If at all feasible, the clinician should perform dark-field examination or direct fluorescent antibody (DFA) staining of exudate from suspicious lesions of primary syphilis. For patients with suspicious lesions but negative serologic results, positive findings on dark-field examination or DFA stain can be diagnostic. Clinicians should also use dark-field examination or DFA staining of selected secondary lesions, such as condylomata, to establish the diagnosis of secondary syphilis. However, it is important to confirm by DFA that the treponema seen in dark-field-positive oral lesions are T pallidum, because nontreponemal spirochetes occur in the upper gastrointestinal tract, especially the mouth. Although a multiplex polymerase chain reaction (PCR) test for genital ulcerative lesions has been developed, with excellent sensitivity (approximately 95%) for syphilis as well as herpes simplex virus and chancroid, there are no current plans to market this test in the United States.(136)

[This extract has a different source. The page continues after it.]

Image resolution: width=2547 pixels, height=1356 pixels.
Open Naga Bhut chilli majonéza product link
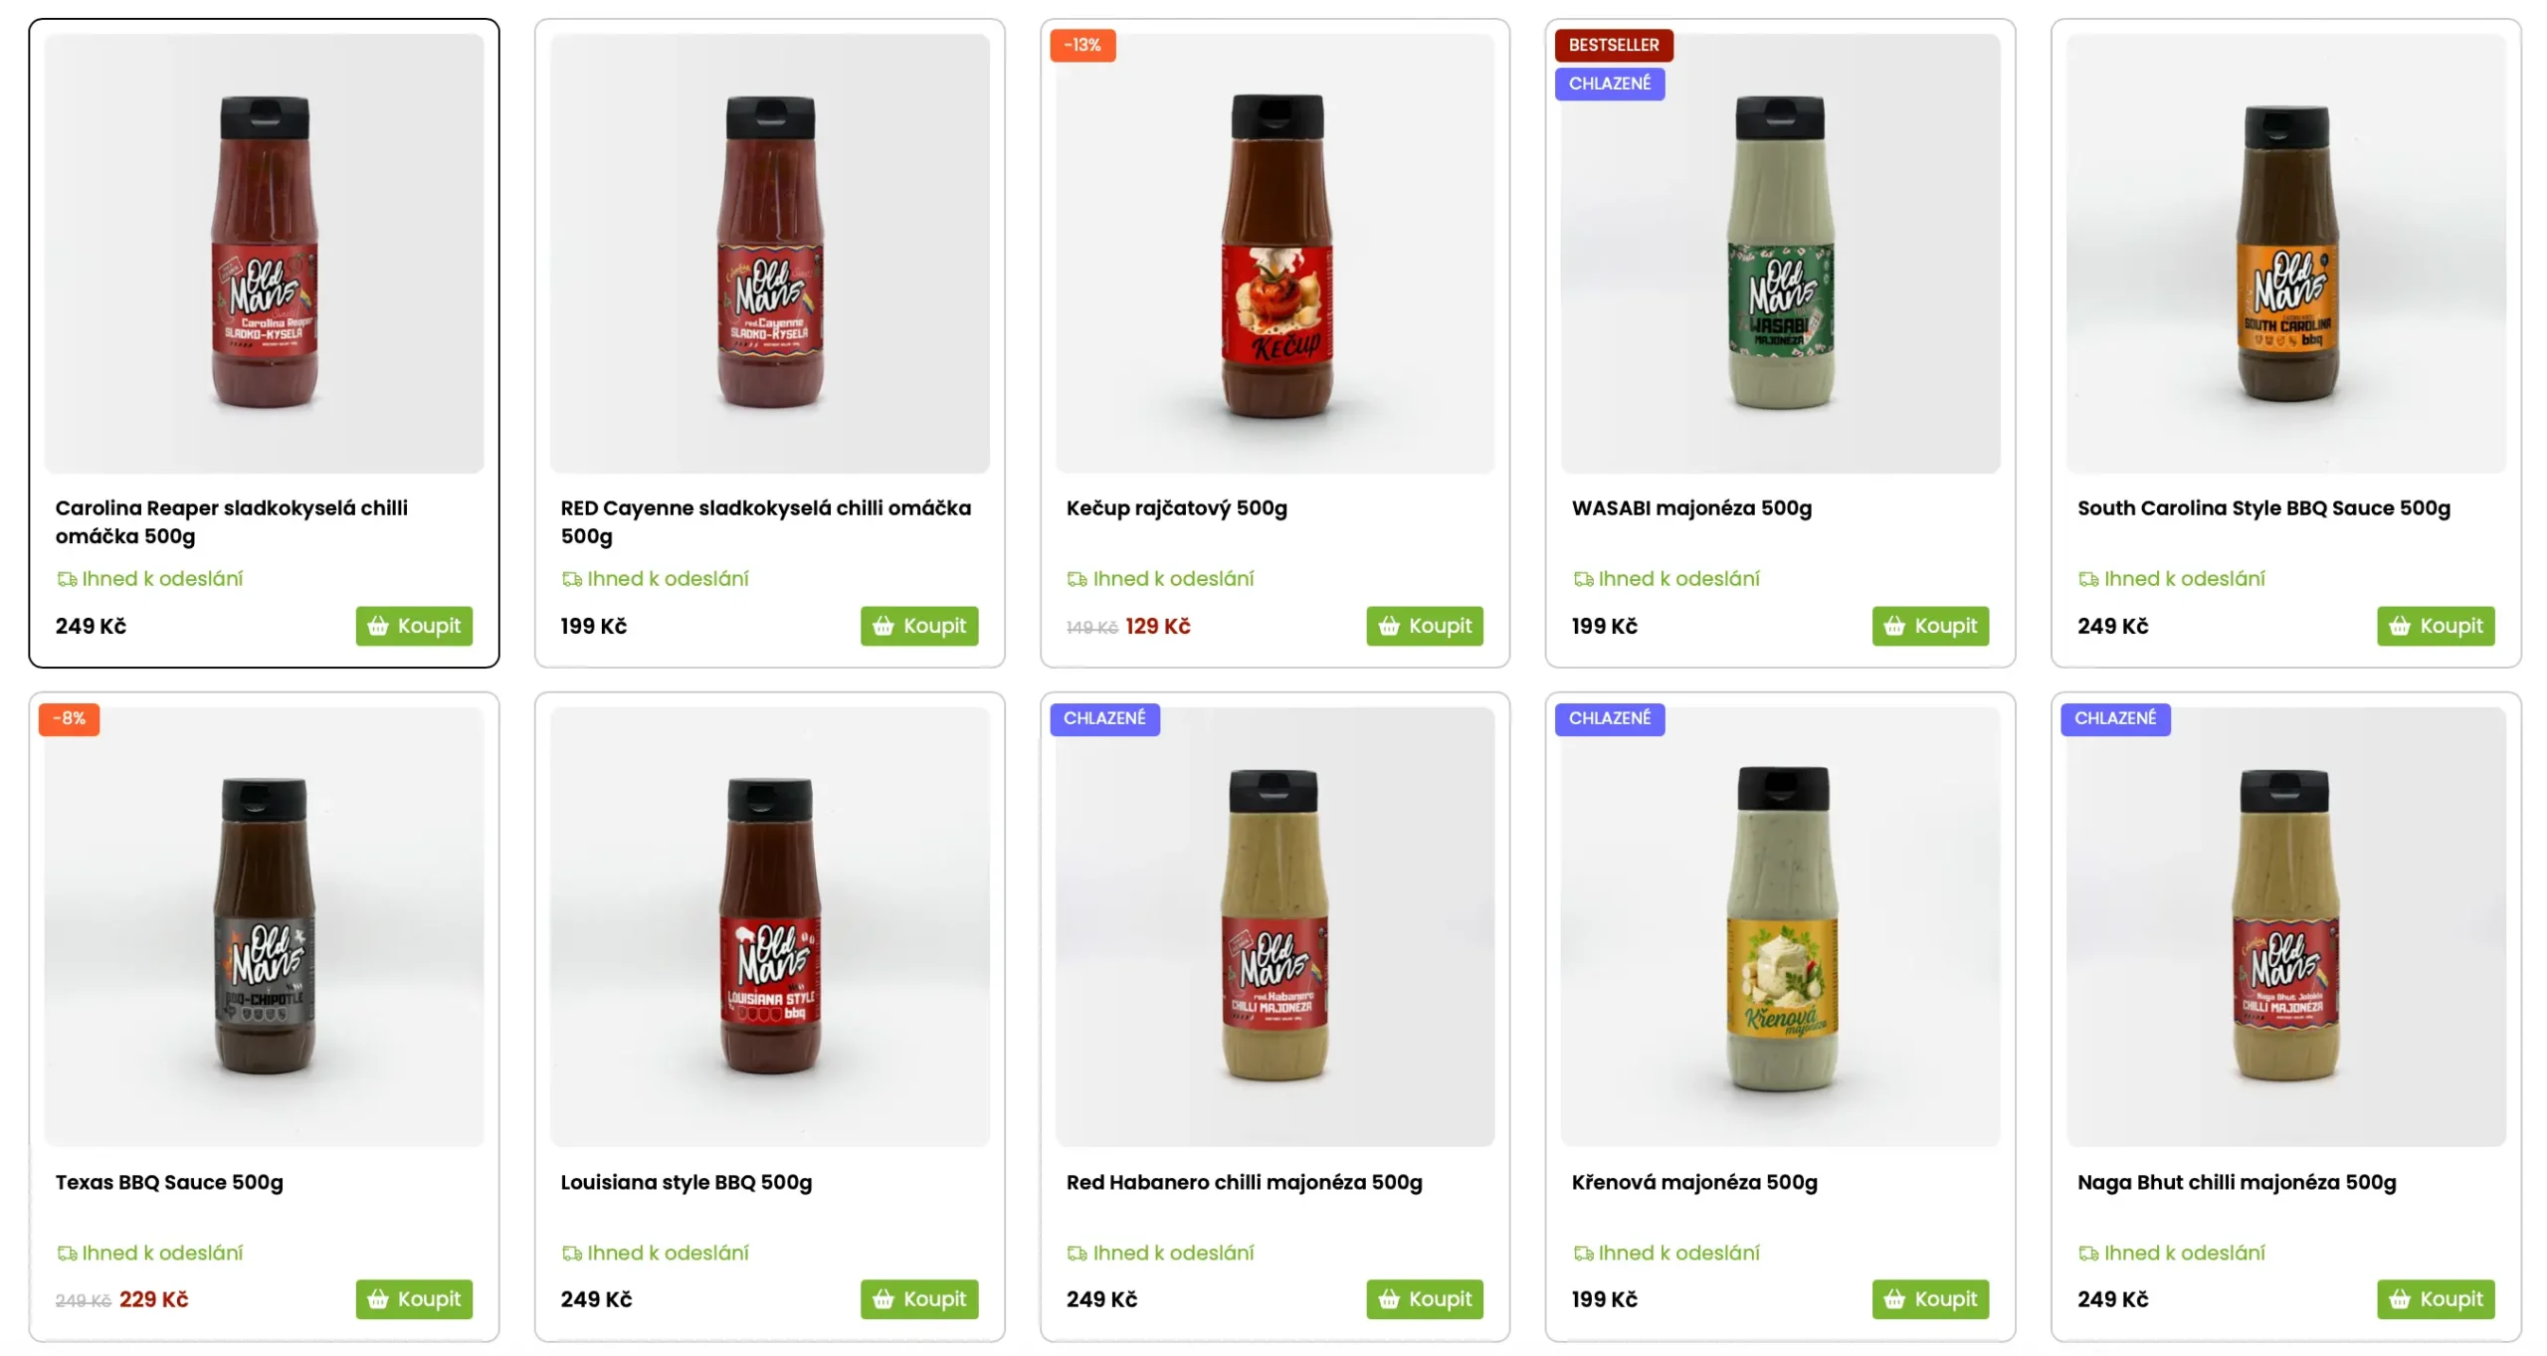[2236, 1183]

Serologic tests for syphilis are the cornerstone of diagnosing untreated syphilis infection, independent of HIV status. Nontreponemal assays, such as the rapid plasma reagin (RPR) card or VDRL test, use cardiolipin-, lecithin-, and cholesterol-containing antigen to measure antilipoidal antibodies and are often used initially to diagnose syphilis. Treponemal assays (Treponema pallidum particle agglutination [TP-PA] and fluorescent treponemal antibody absorbent [FTA-Abs]) are used to confirm the results of positive nontreponemal tests in a 2-step, reflex process. The sensitivity of nontreponemal and treponemal tests for syphilis increases with duration of infection, and ranges from approximately 75% in the primary stage to virtually 100% in the secondary stage.(137) In general, the sensitivity of treponemal tests continues to approximate 100% in late syphilis, in contrast to nontreponemal tests, which are more practical and cost-effective for initial screening but have diminished sensitivity in late syphilis. Despite the higher sensitivity of treponemal tests, they have not been recommended for initial screening in the United States, primarily because of cost.

Because the sensitivity of nontreponemal tests is lower that that of treponemal tests in the primary stage, a negative nontreponemal test in an HIV-infected individual with a genital lesion cannot exclude primary syphilis. It may be useful to consider both a nontreponemal and a (nonreflexed) treponemal test as a diagnostic strategy in newly infected persons with suspicious lesions. For instance, in a recent evaluation of 39 dark-field-confirmed syphilis cases, VDRL was reactive in 30 (77%), whereas TP-PA was positive in 37 (95%). Using a strategy of initially obtaining both VDRL and TP-PA would have identified 100% of primary syphilis cases, compared with only 72% of cases using a conventional reflex strategy.(138)

Unusual serologic responses have been reported in HIV-infected persons with syphilis. Most reports involved higher than expected serologic titers, but false-negative serologic results and delayed appearance of seroreactivity have also been reported, albeit rarely. Nevertheless, both treponemal and nontreponemal serologic tests for syphilis are accurate in most patients with syphilis and HIV coinfection.(47) Clinicians should obtain serum samples from any patient in whom the diagnosis of syphilis is suspected. Clinicians should also screen all sexually active patients with HIV infection for asymptomatic syphilis infection on a routine, periodic basis, generally every 6 months, if risk warrants.(45) Reports of nontreponemal antibody test results should be quantitative and describe the lowest dilution (ie, the titer) at which the test result is reactive. In general, nontreponemal test titers may be higher among HIV-positive patients than among HIV-negative persons.(29) In 1 study, the median RPR titer among HIV-infected patients with early syphilis was 1:128, in comparison with a median titer of 1:64 among HIV-negative patients.(20)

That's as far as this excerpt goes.